:: What to work on ::
Copy out the entire passage below on the taxonomy and classification of hepatitis B virus, word for word.

:: Text provided ::
((

TAXONOMY AND CLASSIFICATION
Hepatitis B virus is the prototype member of the hepadnaviridae, a family of hepatotropic DNA viruses, which are divided into two genera. Other than HBV, the orthohepadnavirus genus includes members that infect rodents such as woodchucks (woodchuck hepatitis virus, WHV) and ground squirrels (ground squirrel hepatitis virus). These viruses have about 70% sequence homology with HBV but do not appear to infect man or other primates. In contrast, HBV is transmissible to chimpanzees, whilst HBV-like isolates have been obtained from primates such as gibbons, gorillas, orangutans, woolly monkeys, as well as chimpanzees. More distantly related viruses and with almost no sequence homology to HBV are those of the genus avihepadnavirus which infect birds such as ducks (duck hepatitis B virus, DHBV), herons, storks and geese. In the absence of a cell culture system for the propagation of HBV, the chimpanzee, woodchuck and duck animal models have proved invaluable over the years, in the study of the natural history of infection, molecular biology of the virus, and the testing for efficacy of vaccines and antiviral drugs.

))

:: Excerpts from a dataset ::
((

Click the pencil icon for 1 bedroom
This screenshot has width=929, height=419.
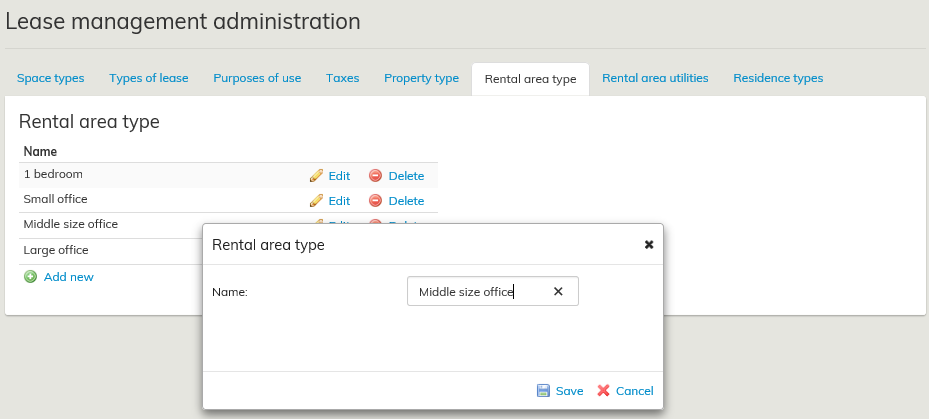[x=316, y=176]
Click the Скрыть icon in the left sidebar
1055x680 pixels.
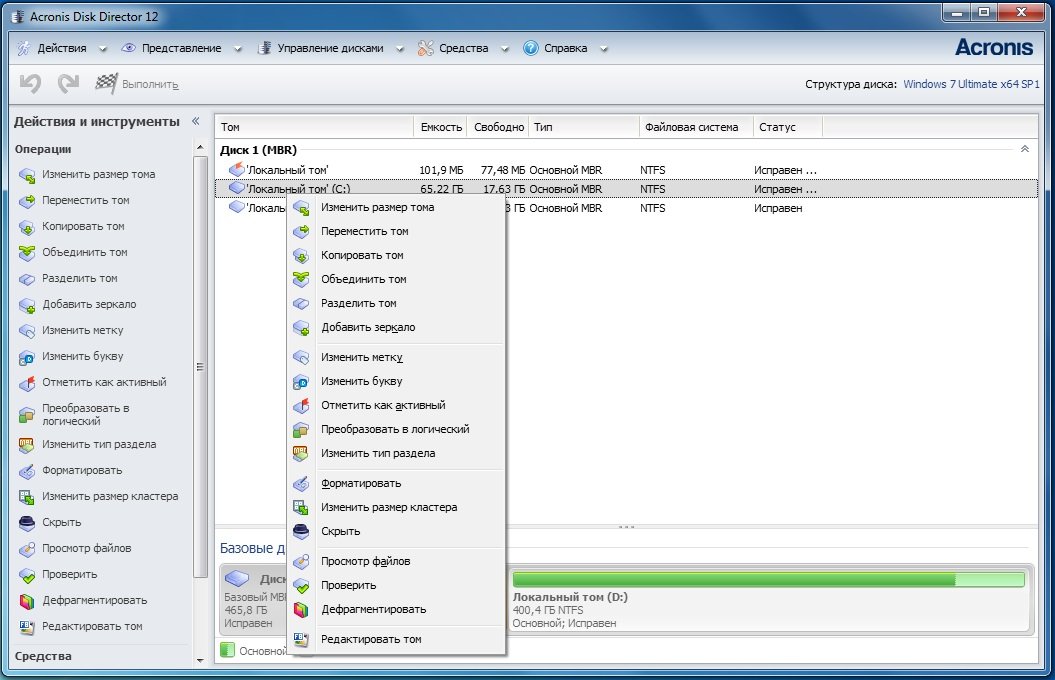(x=27, y=523)
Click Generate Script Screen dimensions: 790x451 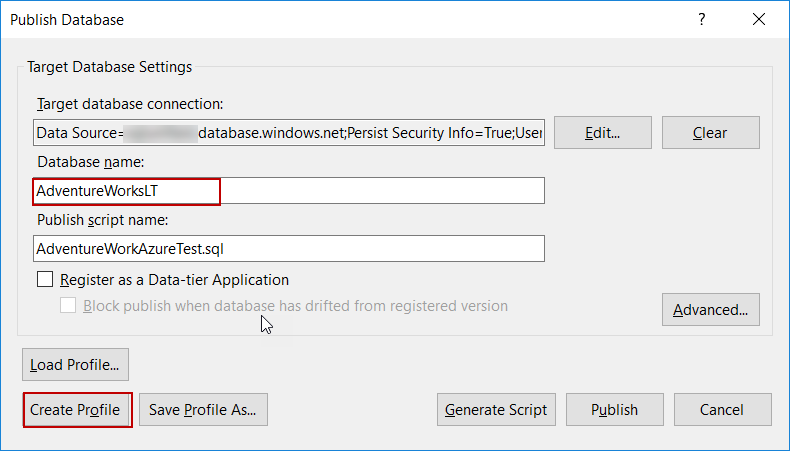pos(496,409)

))

:: Answer space ::
TAXONOMY AND CLASSIFICATION
Hepatitis B virus is the prototype member of the hepadnaviridae, a family of hepatotropic DNA viruses, which are divided into two genera. Other than HBV, the orthohepadnavirus genus includes members that infect rodents such as woodchucks (woodchuck hepatitis virus, WHV) and ground squirrels (ground squirrel hepatitis virus). These viruses have about 70% sequence homology with HBV but do not appear to infect man or other primates. In contrast, HBV is transmissible to chimpanzees, whilst HBV-like isolates have been obtained from primates such as gibbons, gorillas, orangutans, woolly monkeys, as well as chimpanzees. More distantly related viruses and with almost no sequence homology to HBV are those of the genus avihepadnavirus which infect birds such as ducks (duck hepatitis B virus, DHBV), herons, storks and geese. In the absence of a cell culture system for the propagation of HBV, the chimpanzee, woodchuck and duck animal models have proved invaluable over the years, in the study of the natural history of infection, molecular biology of the virus, and the testing for efficacy of vaccines and antiviral drugs.